The opinion of the court was delivered by: A. Richard Caputo United States District Judge
Plaintiff, Frederick Geib, an inmate at the State Correctional Institution in Waymart ("Waymart"), Pennsylvania, commenced this pro se action with a civil rights complaint filed pursuant to the provisions of 42 U.S.C. §1983. Plaintiff alleges that Defendants failed to provide adequate medical treatment for Plaintiff's injured hand. He seeks: (1) proper medical treatment; (2) physical therapy; (3) evaluation by a medical expert; and (4) compensatory damages.

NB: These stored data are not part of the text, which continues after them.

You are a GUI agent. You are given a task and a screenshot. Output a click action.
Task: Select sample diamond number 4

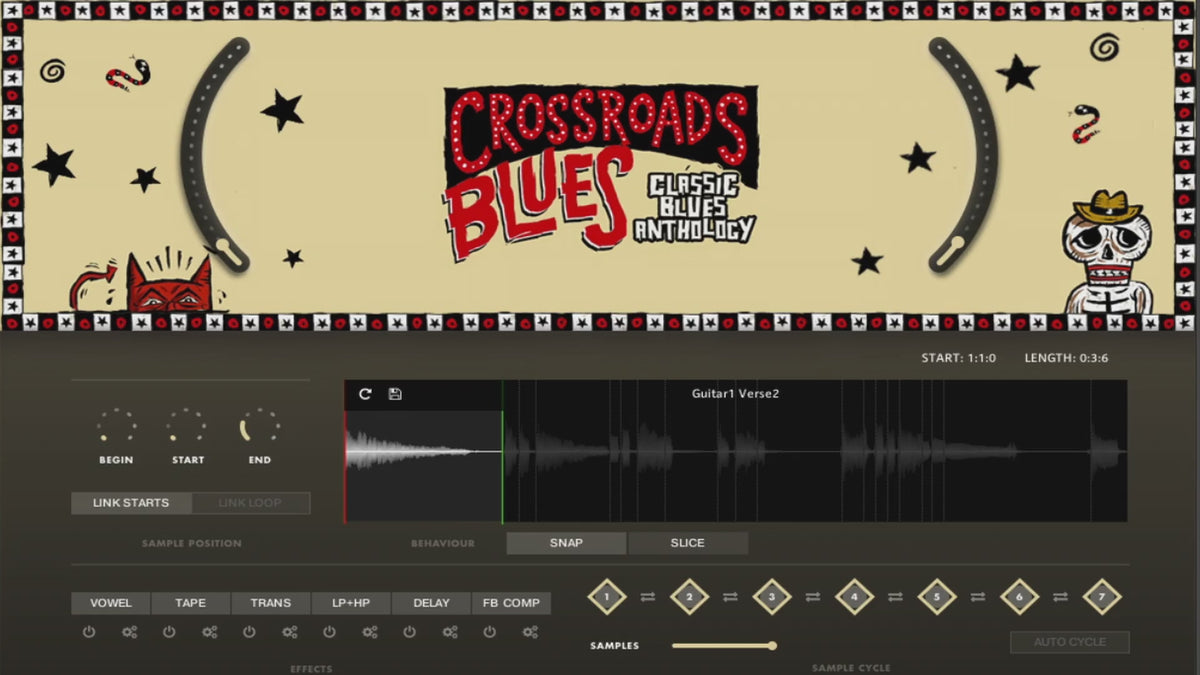(x=854, y=597)
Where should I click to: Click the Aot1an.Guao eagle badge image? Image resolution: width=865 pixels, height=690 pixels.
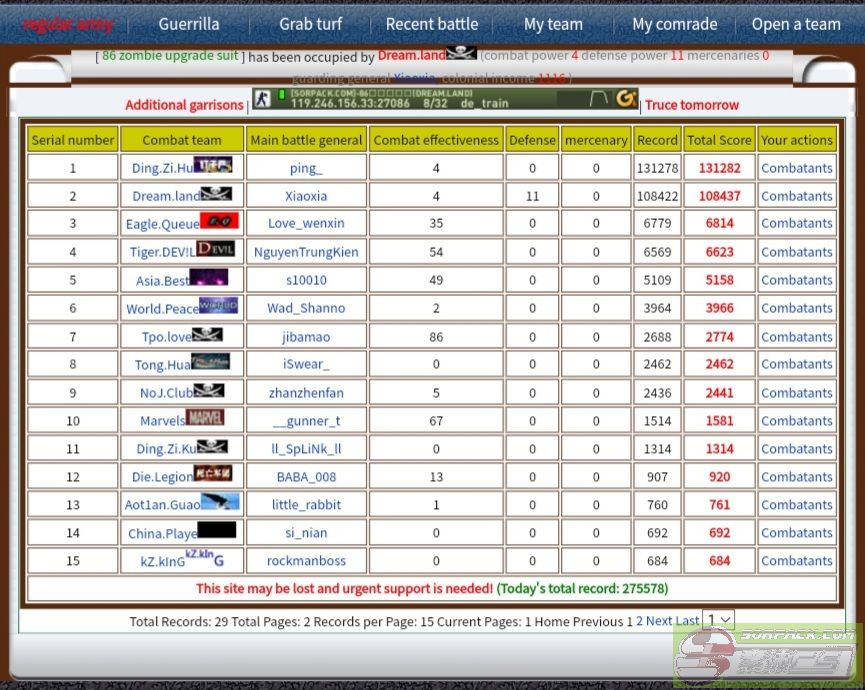click(220, 502)
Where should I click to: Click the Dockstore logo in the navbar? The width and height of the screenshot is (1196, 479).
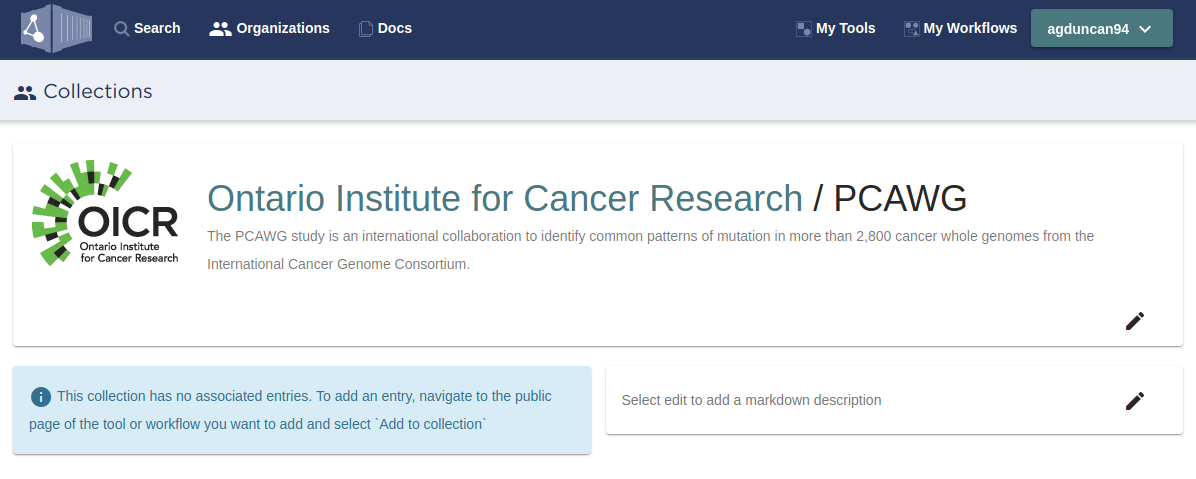coord(56,28)
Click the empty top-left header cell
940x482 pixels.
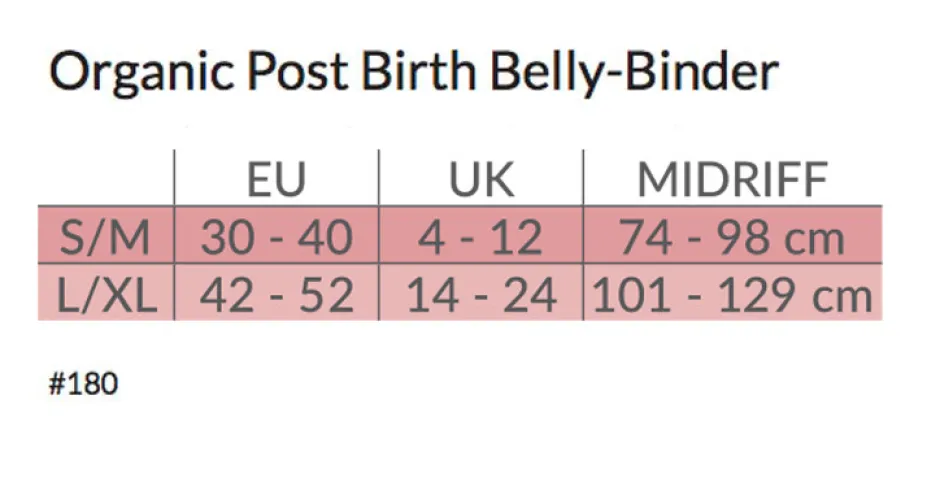click(107, 179)
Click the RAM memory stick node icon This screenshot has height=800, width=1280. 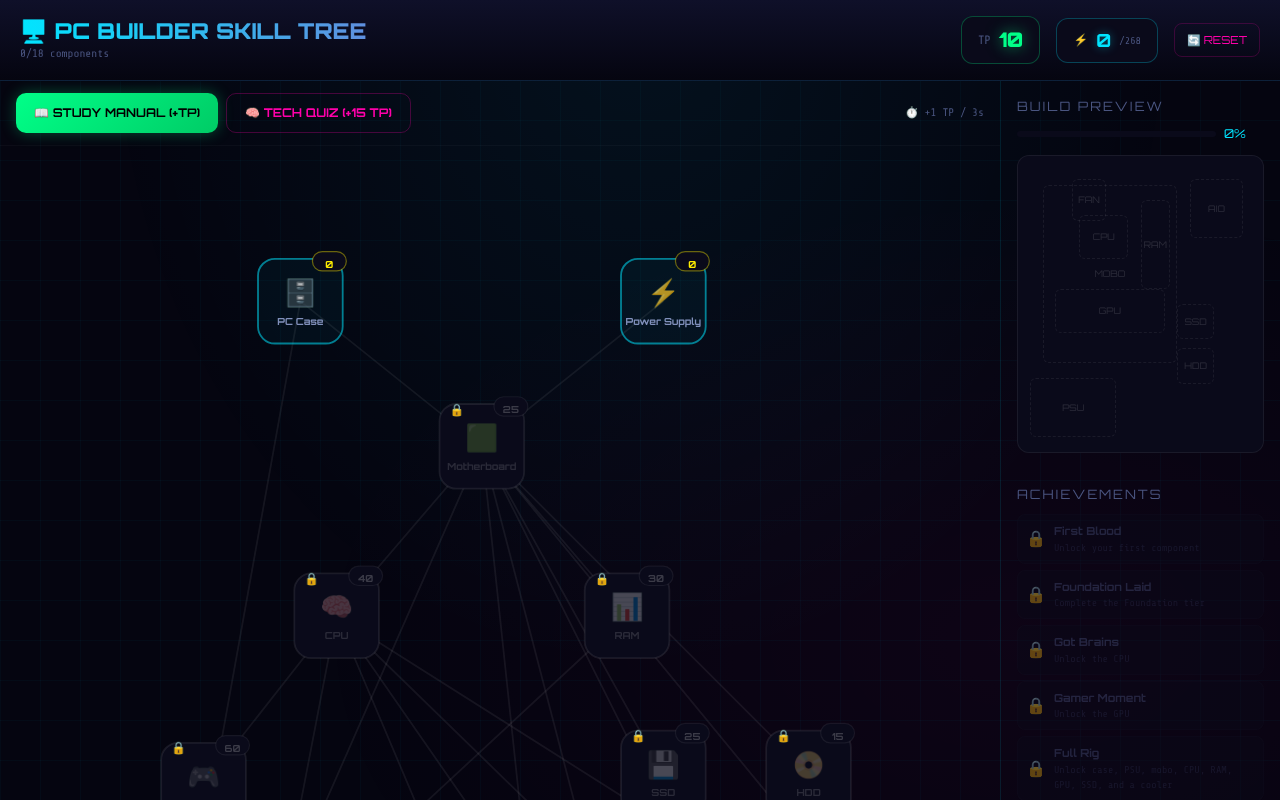tap(627, 605)
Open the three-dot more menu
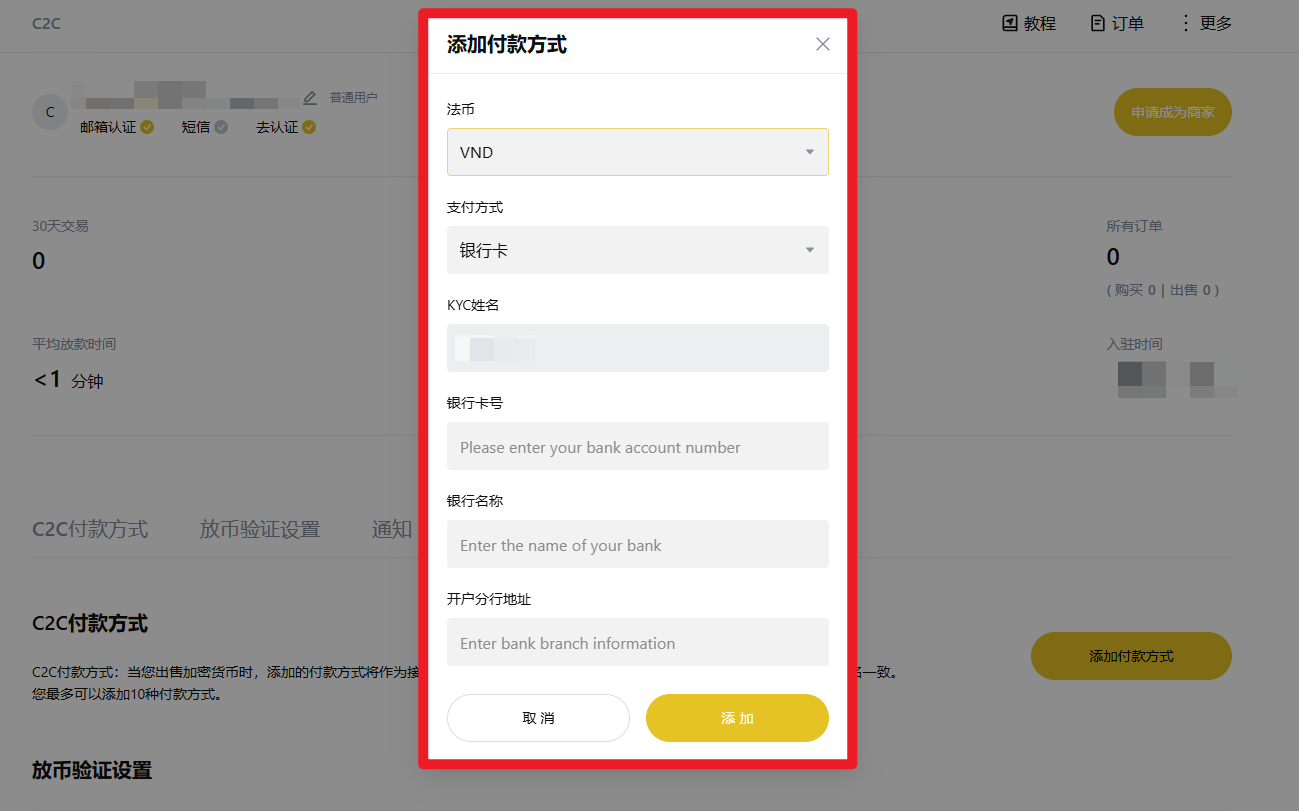The height and width of the screenshot is (811, 1299). (1186, 23)
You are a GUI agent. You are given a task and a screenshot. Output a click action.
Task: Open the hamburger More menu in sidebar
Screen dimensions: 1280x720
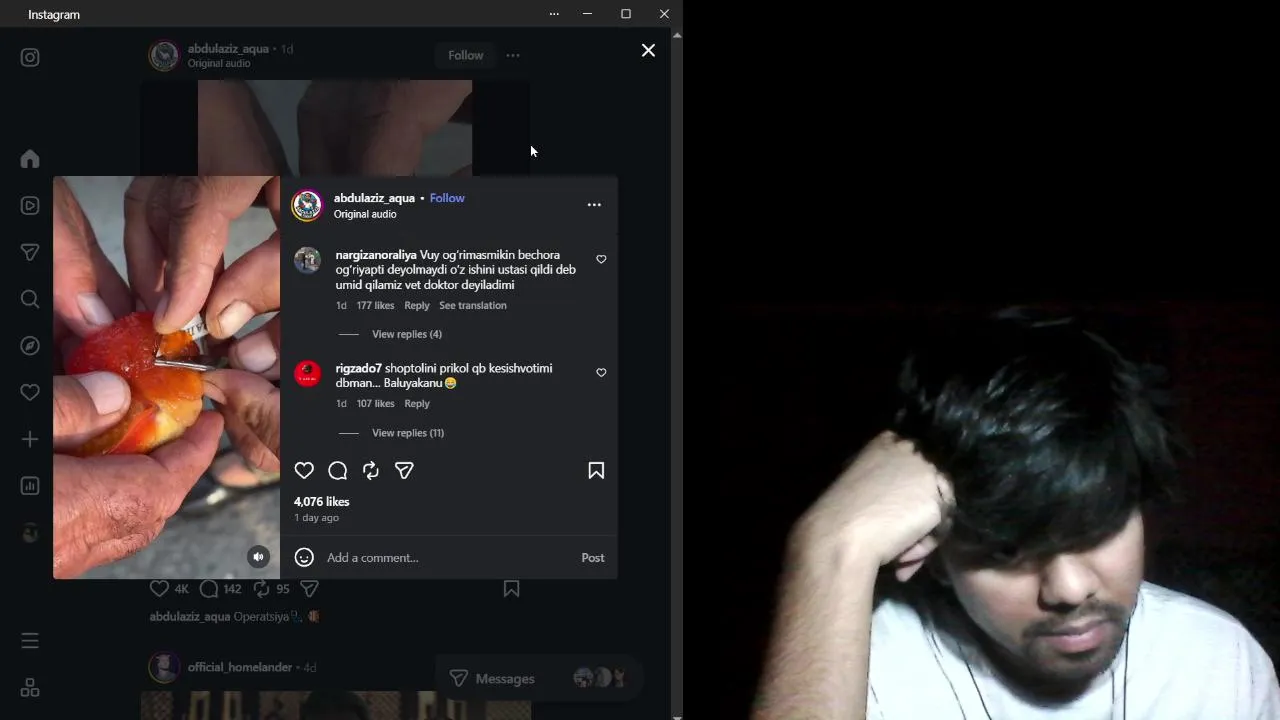pyautogui.click(x=30, y=640)
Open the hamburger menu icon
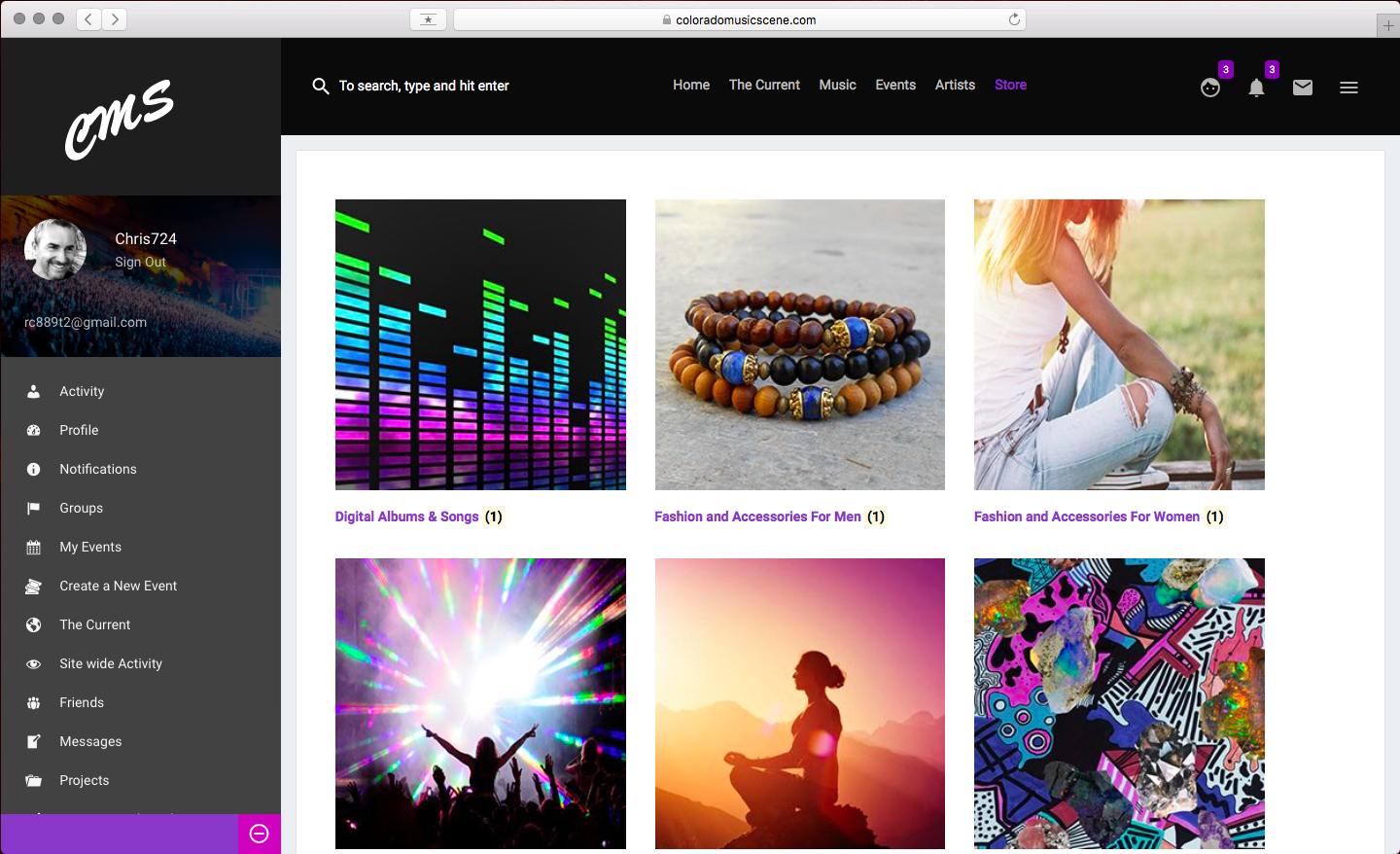The width and height of the screenshot is (1400, 854). coord(1348,88)
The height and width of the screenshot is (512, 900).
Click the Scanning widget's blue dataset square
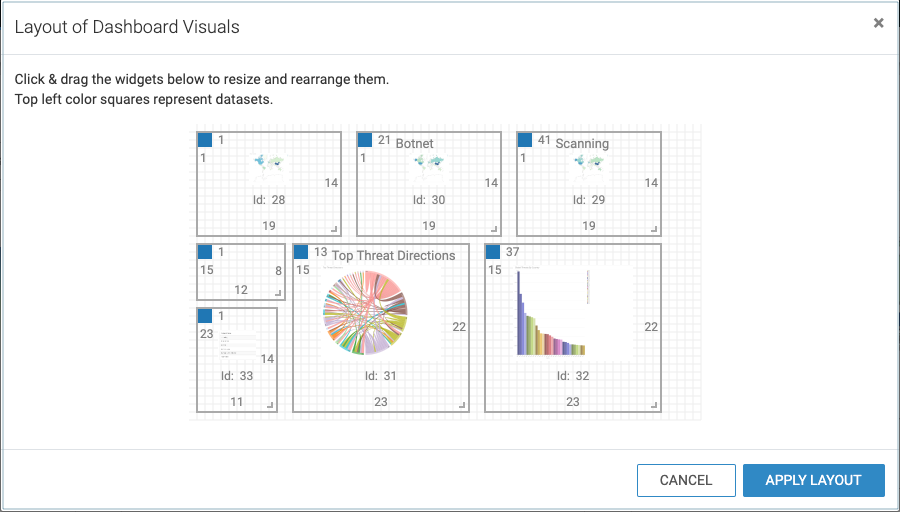coord(525,140)
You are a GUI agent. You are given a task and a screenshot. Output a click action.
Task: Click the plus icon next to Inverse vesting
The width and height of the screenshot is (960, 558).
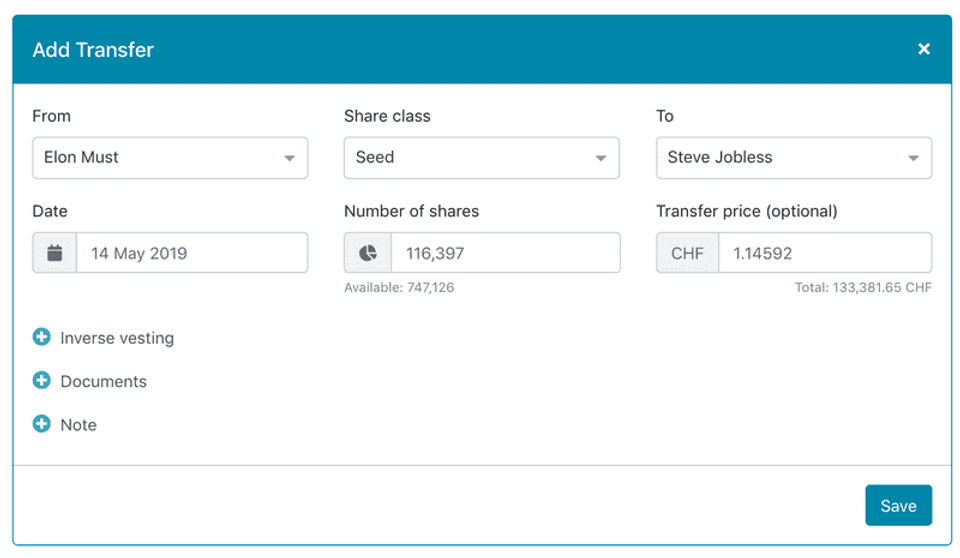pos(42,338)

By Order dated October 4, 2005 (Doc. 73), this Court granted the motions to dismiss (Docs. 23 and 34) Defendants James, Loomis, and Fiske. Presently before the Court is Plaintiff's motion for reconsideration of that Order. For the following reasons, the motion will be denied.
A motion for reconsideration is a device of limited utility, and it permits the district court to reconsider its prior judgment. Hairston v. Alert Safety Light Products, 307 F.3d 717 (8th Cir. 2002). It may be used only to correct manifest errors of law or fact, or to present newly discovered precedent or evidence which, if discovered previously, might have affected the court's decision. Harsco Corp. v. Zlotnicki, 779 F.2d 906, 909 (3d Cir. 1985). It has also been held that a motion for reconsideration is appropriate in instances such as where the court has ". . . misunderstood a party, or has made a decision outside the adversarial issues presented to the court by parties, or has made an error not of reasoning, but of apprehension." See Rohrbach v. AT & T Nassau Metals Corp., 902 F. Supp. 523, 527 (M.D. Pa. 1995) (quoting Above the Belt, Inc. v. Mel Bohannan Roofing, Inc., 99 F.R.D. 99, 101 (E.D. Va. 1983). "Because federal courts have a strong interest in the finality of judgments, motions for reconsideration should be granted sparingly." Continental Casualty Co. v. Diversified Indus., Inc., 884 F. Supp. 937, 943 (E.D. Pa. 1995). In his pending motion, Plaintiff fails to demonstrate a change of law, new evidence, or a need to correct clear error of law that indicates his previous claim merits reconsideration. Ultimately, Plaintiff merely wants this Court to rethink its earlier decision, and his motion does not support reconsideration of the Court's prior Order. Glendon Energy Co. v. Borough of Glendon, 836 F.Supp. 1109, 1122 (E.D. Pa. 1993) (a motion for reconsideration is not properly grounded on a request that a court rethink a decision already made).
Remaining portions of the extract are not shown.